Stored items:
● ● ● ● ●

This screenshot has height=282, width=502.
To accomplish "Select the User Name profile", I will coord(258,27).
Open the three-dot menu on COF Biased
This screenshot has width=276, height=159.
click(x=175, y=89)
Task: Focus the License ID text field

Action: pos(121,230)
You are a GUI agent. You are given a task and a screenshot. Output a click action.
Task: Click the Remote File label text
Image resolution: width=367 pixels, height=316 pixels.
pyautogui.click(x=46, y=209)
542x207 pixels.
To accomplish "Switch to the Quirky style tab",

● ● ● ● ●

- **Required work**:
Every line of the data that includes the word "accomplish" should be copied.

- **Finished exercise**:
To accomplish "Select the User Name profile", I will coord(258,27).
To accomplish "Switch to the Quirky style tab",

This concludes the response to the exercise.